* Instructions to follow: The lines to repeat are those below from the one containing "Instruction: Open the Instagram shortcut icon" down to the one containing "Open the Debug menu", both included; reproduce them exactly and nothing else.

* Provided entries:
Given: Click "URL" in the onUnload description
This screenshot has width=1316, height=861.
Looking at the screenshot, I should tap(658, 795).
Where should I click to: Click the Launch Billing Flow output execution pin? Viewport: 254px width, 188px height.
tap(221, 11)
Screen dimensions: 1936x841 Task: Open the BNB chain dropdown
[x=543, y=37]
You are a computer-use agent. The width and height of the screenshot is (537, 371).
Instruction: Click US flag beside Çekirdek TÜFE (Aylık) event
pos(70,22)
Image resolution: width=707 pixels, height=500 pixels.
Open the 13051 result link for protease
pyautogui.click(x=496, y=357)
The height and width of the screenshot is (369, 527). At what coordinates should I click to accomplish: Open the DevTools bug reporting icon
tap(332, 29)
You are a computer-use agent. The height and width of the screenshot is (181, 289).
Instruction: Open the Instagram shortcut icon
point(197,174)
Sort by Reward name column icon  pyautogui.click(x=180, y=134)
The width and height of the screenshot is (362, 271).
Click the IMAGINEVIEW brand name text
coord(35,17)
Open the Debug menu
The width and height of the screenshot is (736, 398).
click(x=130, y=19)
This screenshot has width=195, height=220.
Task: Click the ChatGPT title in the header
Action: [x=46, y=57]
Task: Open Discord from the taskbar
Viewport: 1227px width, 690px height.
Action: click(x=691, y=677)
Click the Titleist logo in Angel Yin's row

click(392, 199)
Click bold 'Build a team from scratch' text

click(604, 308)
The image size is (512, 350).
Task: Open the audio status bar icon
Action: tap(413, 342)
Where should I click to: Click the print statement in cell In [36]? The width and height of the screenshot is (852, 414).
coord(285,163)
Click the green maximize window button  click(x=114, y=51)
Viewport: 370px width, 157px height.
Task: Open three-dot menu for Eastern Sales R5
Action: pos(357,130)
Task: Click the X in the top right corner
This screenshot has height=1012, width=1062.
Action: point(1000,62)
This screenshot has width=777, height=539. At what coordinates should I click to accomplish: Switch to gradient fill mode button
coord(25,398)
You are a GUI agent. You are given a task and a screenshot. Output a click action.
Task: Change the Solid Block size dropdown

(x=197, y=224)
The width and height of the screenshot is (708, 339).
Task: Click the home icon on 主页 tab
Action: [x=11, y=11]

* Expected answer:
Instruction: Open the Instagram shortcut icon
point(197,174)
Sort by Reward name column icon  pyautogui.click(x=180, y=134)
The width and height of the screenshot is (362, 271).
Click the IMAGINEVIEW brand name text
coord(35,17)
Open the Debug menu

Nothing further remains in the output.